For the past 2 days, I’ve been sad. It didn’t make want to blog or go to my internship or do anything. I also felt extremely tired. I don’t know why I just suddenly became miserable, irritable and annoying. I suffered a mild case of depression 2 years ago. It lasted over 4 months. I am spiritual and I think I was being protected by some sort of divine energy that made me snap out of it. I sought help and I got better. Ever since then I have to fight to keep the funk away. It is always there at the edges. Sometimes it makes me not care about anything. I know and have seen people who suffer from depression that has lasted years. I just don’t want to suffer the same fate. I am telling you even the milder bout of depression is scary. It is really hard to describe. You might seem normal from outside but you don’t really feel right inside. Anyway, I am out of the funk for now. I’ll try to post more regularly.
Here enjoy the Korean group Big bang’s song Blue. It is a pretty good song and I got my title from it. Also, stay positive people and never give up. Fighting!
Yesterday, I slipped on the stairs and hit my head hard on the edge. At that moment, fear took hold of me and I thought, is this it? Will I die? Luckily, I was fine and just got a big bump on my head and bruises on my legs. In that brief moment, I had an Epiphany. I realized that most of us spend our whole lives worrying about insignificant things. How many of us stress over our commute to work everyday? Do we get all nervous when we are late? How about stressing over our appearance? We spend most of our lives thinking about these things and consequentially are unhappy. Now, I am not saying, do not take things in life seriously. Coming to work on time is good but you can only control so many things in your life. If there is bad traffic and you left work on time, you cannot do anything. Stop being irritable. Just take a deep breath. You are alive and this means that you have the rest of day to accomplish whatever you set out to do. Relax and enjoy life because it can be gone any moment. Really we all need to cherish our lives because it is precious.

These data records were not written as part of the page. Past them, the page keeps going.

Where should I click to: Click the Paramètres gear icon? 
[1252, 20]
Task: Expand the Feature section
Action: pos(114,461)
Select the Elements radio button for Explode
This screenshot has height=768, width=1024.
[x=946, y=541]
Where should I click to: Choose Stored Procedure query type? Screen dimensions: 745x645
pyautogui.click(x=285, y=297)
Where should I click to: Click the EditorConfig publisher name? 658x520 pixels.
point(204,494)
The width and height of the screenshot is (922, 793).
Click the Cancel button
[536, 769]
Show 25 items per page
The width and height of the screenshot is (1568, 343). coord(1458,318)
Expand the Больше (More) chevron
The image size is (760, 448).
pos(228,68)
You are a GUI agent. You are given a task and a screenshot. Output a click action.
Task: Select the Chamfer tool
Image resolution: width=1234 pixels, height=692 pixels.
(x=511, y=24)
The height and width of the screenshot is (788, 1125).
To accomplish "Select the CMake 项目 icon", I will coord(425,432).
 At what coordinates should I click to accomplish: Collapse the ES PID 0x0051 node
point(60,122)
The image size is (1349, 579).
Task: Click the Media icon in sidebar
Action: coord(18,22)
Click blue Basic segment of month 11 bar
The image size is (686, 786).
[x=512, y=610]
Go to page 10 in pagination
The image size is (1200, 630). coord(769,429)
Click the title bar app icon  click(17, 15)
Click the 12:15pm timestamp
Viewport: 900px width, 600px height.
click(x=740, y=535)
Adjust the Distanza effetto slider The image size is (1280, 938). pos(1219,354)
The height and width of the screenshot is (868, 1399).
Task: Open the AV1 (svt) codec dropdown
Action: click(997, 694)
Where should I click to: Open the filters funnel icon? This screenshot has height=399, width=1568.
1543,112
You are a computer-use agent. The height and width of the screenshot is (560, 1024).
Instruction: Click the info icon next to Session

I feel like my life would be so much more beautiful, if I just let myself be happy. I do not put the effort on my appearance and then complain about guys being superficial. I have a million things I want to pursue but do not do them. Instead, I make excuses. I am not happy but that is because happiness takes effort. You have to fake it until you feel it. You have to fake the smiles, act confident, look good, and then you can feel good. But, I do not do any of this despite knowing it will change my life for better. I think I have learned to wallow in self-pity. So, yeah I sabotage my own happiness, criticize myself but do not do anything about it. Today, I realized you need to put as much effort in yourself as you do in your job, education and your family. I am giving myself 2 weeks to make some meaningful changes and break the bad habits. I’ll let you know if I succeed or fail.